For the past 50 years, the government’s annual poverty rate has hardly changed at all. According to the U.S. Census Bureau, 15 percent of Americans still live in poverty, roughly the same rate as the mid-1960s when the War on Poverty was just starting. After adjusting for inflation, federal and state welfare spending today is 16 times greater than it was when President Johnson launched the War on Poverty. If converted into cash, current means-tested spending is five times the amount needed to eliminate all official poverty in the U.S. How can the government spend so much while poverty remains unchanged?

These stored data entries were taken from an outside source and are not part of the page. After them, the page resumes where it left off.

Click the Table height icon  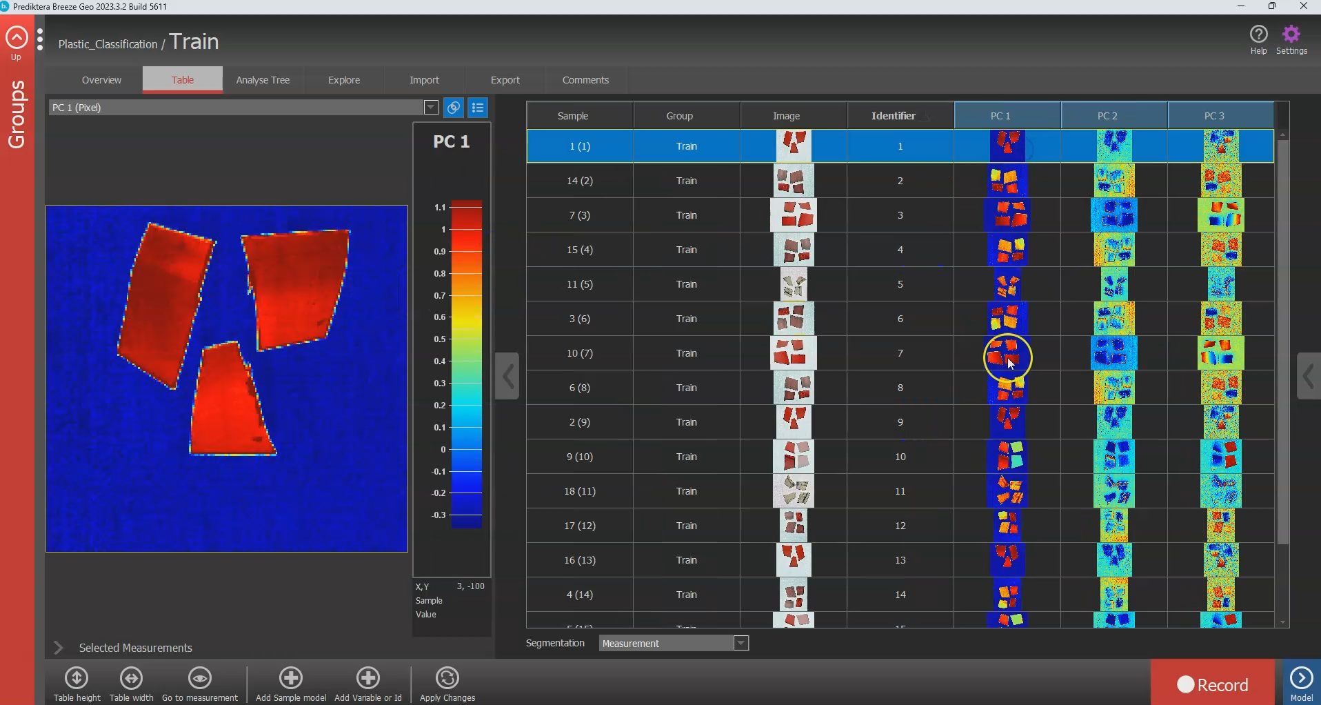pyautogui.click(x=77, y=679)
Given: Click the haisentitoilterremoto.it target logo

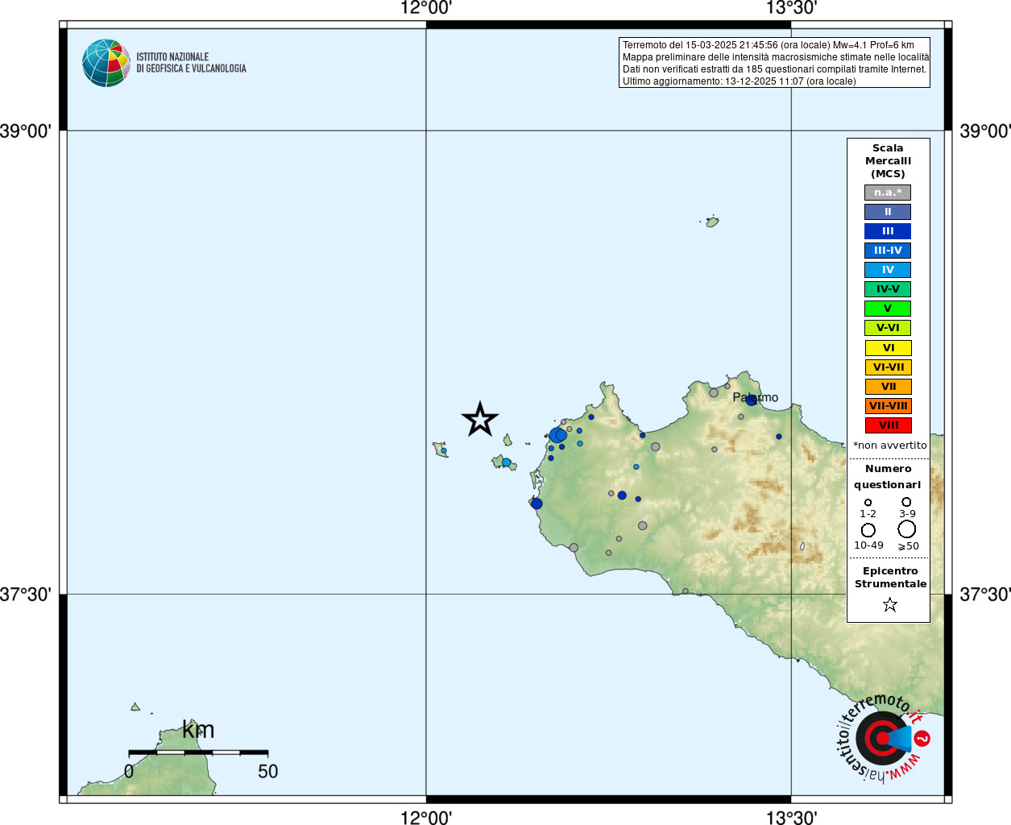Looking at the screenshot, I should (x=883, y=738).
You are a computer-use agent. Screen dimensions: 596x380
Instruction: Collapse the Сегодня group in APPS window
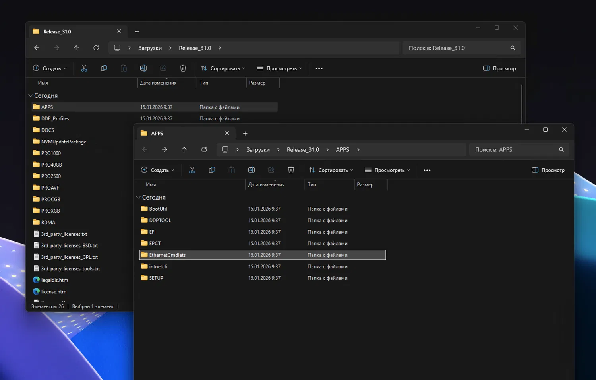(x=138, y=198)
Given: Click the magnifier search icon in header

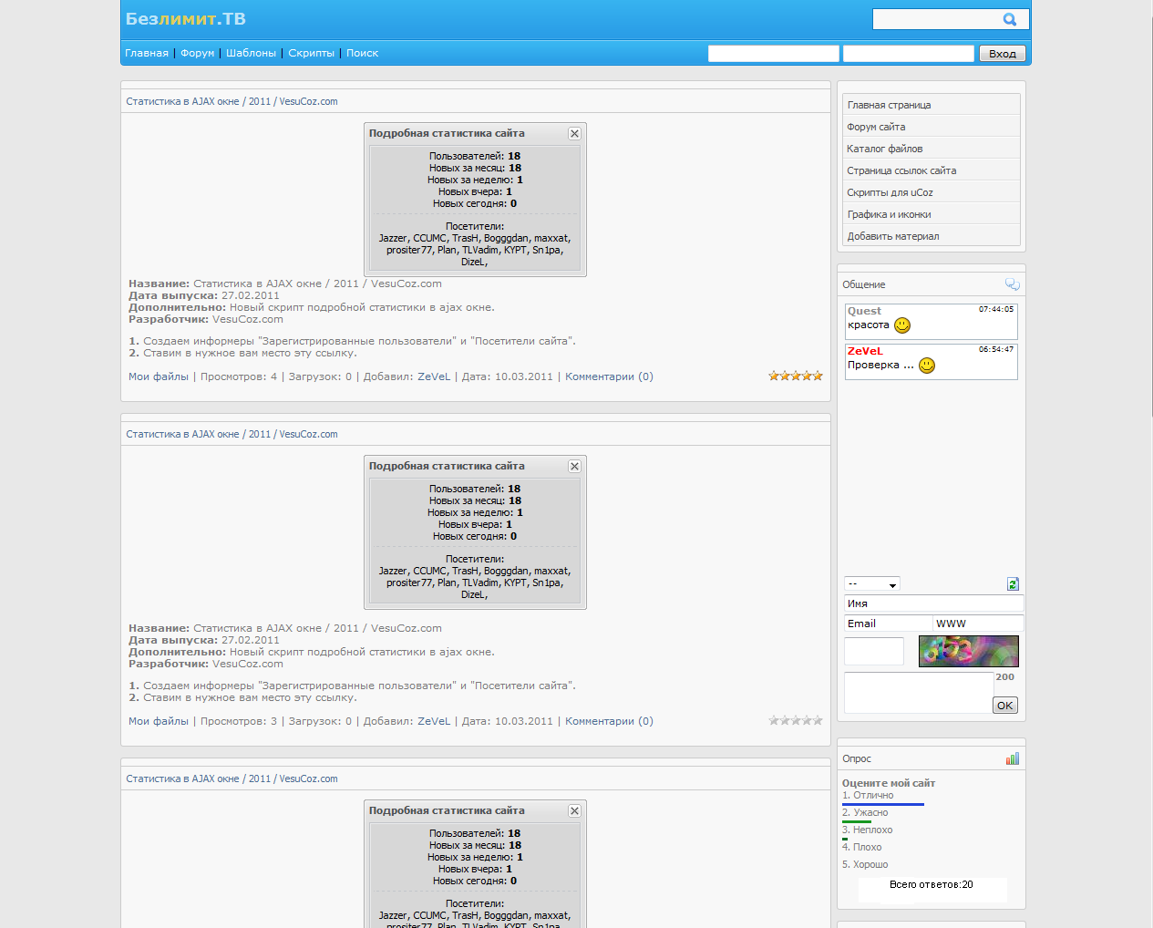Looking at the screenshot, I should pyautogui.click(x=1009, y=19).
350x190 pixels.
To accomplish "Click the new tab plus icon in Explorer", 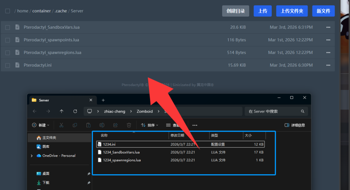I will tap(103, 100).
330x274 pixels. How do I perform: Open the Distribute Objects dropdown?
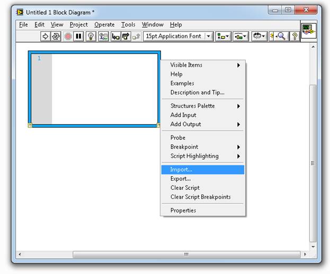point(241,36)
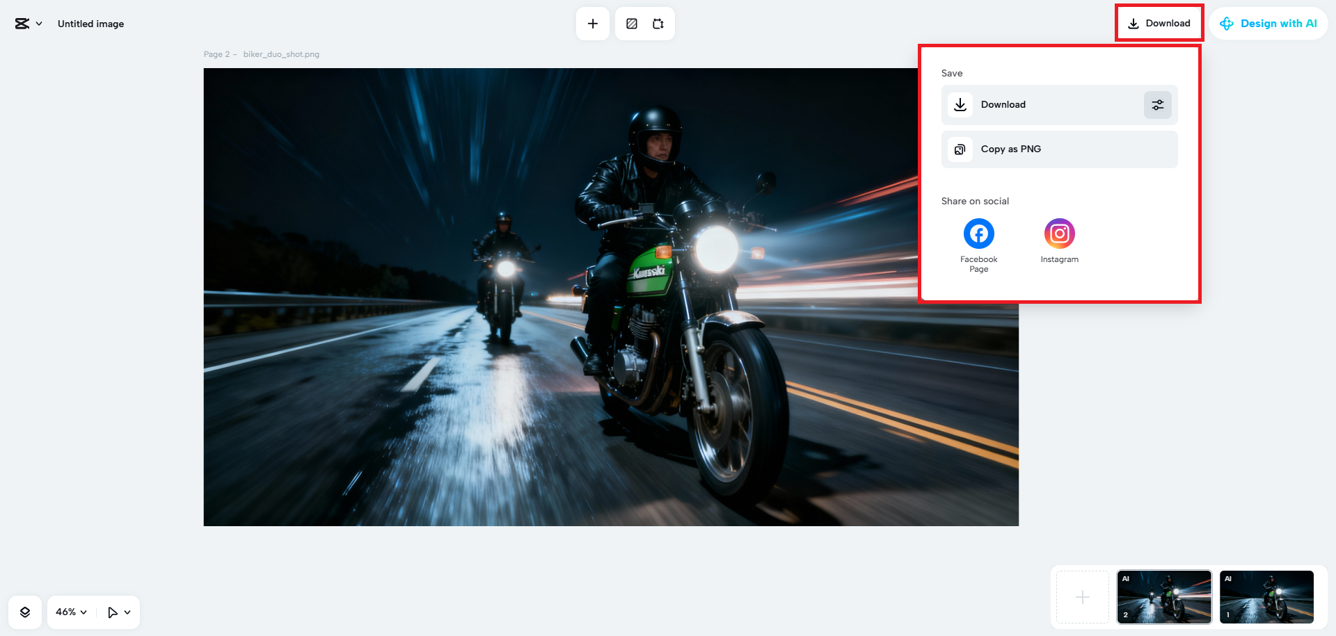Close the panel via top Download button

(1159, 24)
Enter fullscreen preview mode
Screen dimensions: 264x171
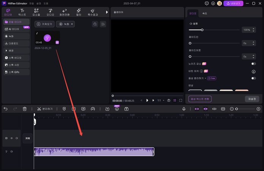point(181,100)
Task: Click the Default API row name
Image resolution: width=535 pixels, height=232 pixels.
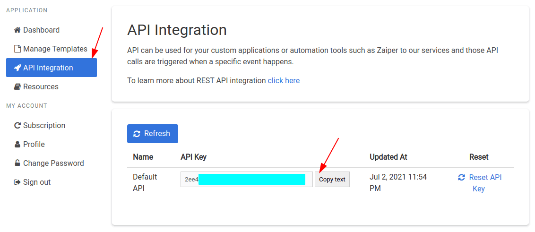Action: coord(145,182)
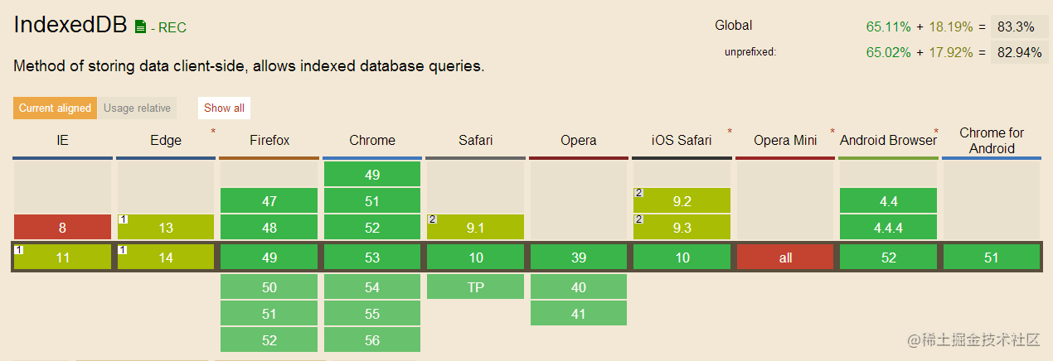Click the note 2 badge on Safari 9.1
This screenshot has height=361, width=1053.
pos(432,219)
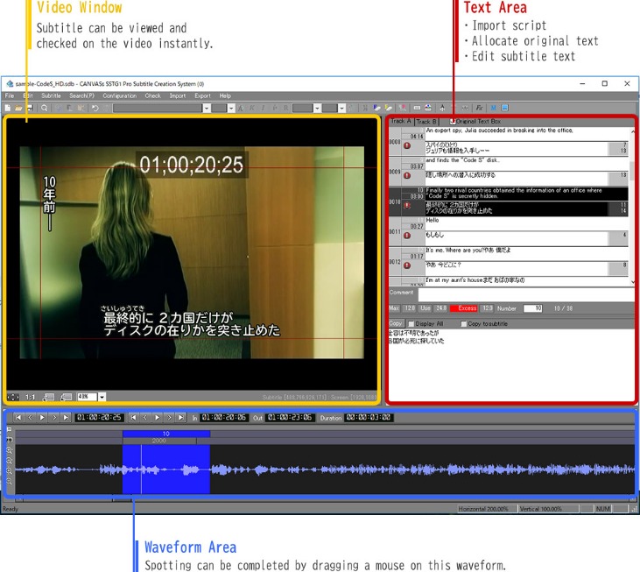This screenshot has width=640, height=572.
Task: Click the Open folder toolbar icon
Action: 18,108
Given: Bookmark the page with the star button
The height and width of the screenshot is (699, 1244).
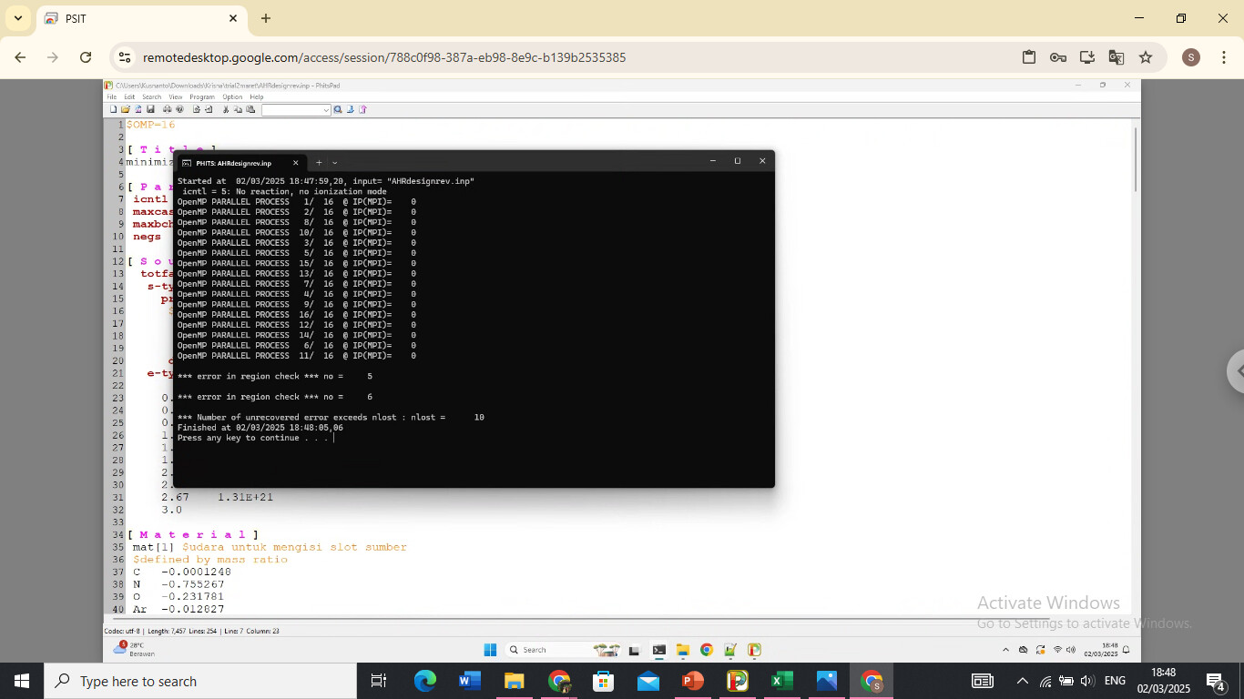Looking at the screenshot, I should pyautogui.click(x=1146, y=56).
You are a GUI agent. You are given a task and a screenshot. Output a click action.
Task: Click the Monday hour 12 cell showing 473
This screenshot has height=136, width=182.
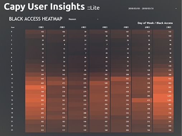[57, 83]
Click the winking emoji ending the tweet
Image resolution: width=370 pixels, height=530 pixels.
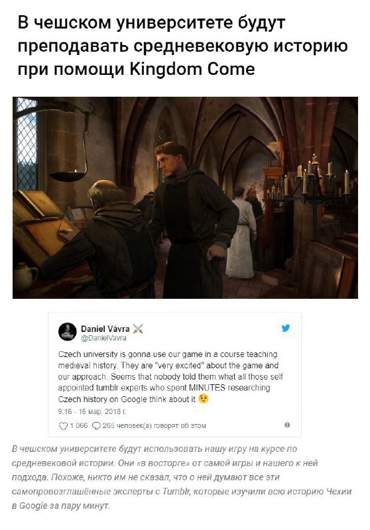click(x=204, y=399)
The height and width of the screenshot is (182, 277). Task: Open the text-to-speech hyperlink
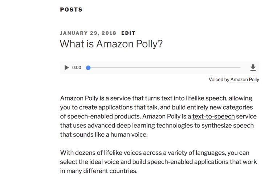click(213, 117)
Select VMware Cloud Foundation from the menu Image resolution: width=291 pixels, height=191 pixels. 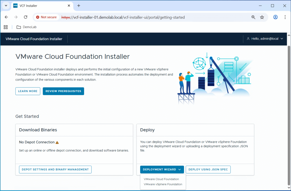(161, 179)
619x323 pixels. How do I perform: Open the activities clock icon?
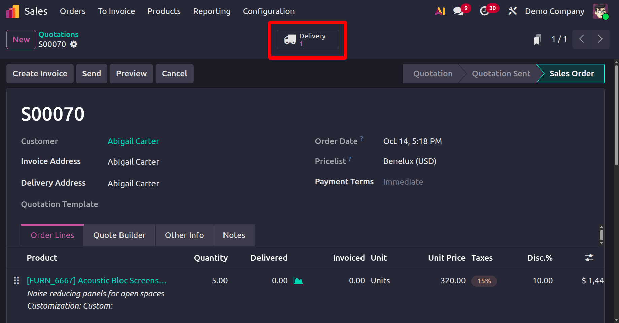[484, 11]
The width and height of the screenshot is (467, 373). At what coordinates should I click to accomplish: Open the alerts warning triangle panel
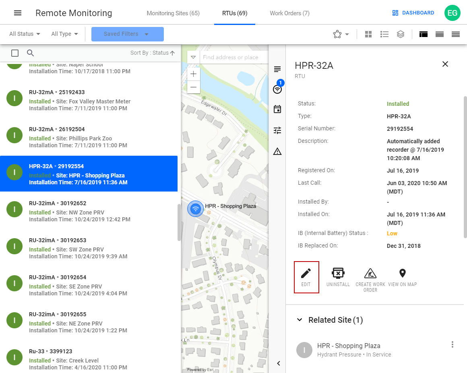click(x=277, y=151)
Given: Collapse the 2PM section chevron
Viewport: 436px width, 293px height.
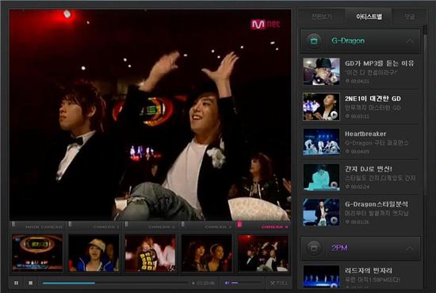Looking at the screenshot, I should pyautogui.click(x=409, y=249).
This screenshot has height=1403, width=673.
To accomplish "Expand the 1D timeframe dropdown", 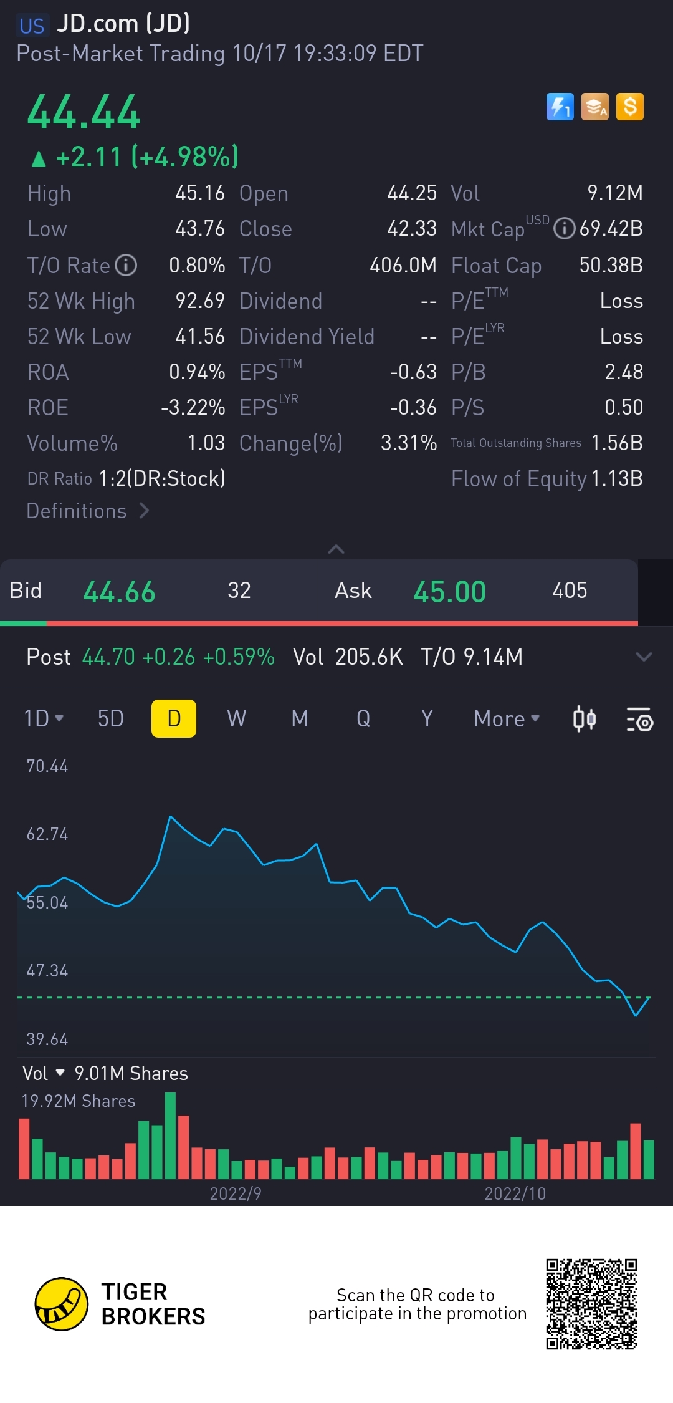I will click(x=44, y=719).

The answer is simple: The U.S. Bureau of the Census official “poverty” figures are woefully incomplete. The Census defines a family as poor if its annual “income” falls below specific poverty income thresholds. In counting “income,” the Census includes wages and salaries but excludes nearly all welfare benefits. The federal government runs over 80 means-tested welfare programs that provide cash, food, housing, medical care, and targeted social services to poor and low-income Americans. Government spent $916 billion on these programs in 2012; roughly 100 million Americans received aid from at least one of them, at an average cost of $9,000 per recipient. (These figures do not include Social Security or Medicare.)

Of the $916 billion in means-tested welfare spending in 2012, the Census counted only about 3 percent as “income” for purposes of measuring poverty. In other words, the government’s official “poverty” measure is not helpful for measuring actual living conditions.

On the other hand, the Census poverty numbers do provide a very useful measure of “self-sufficiency”: the ability of a family to sustain an income above the poverty threshold without welfare assistance. The Census is accurate in reporting there has been no improvement in self-sufficiency for the past 45 years..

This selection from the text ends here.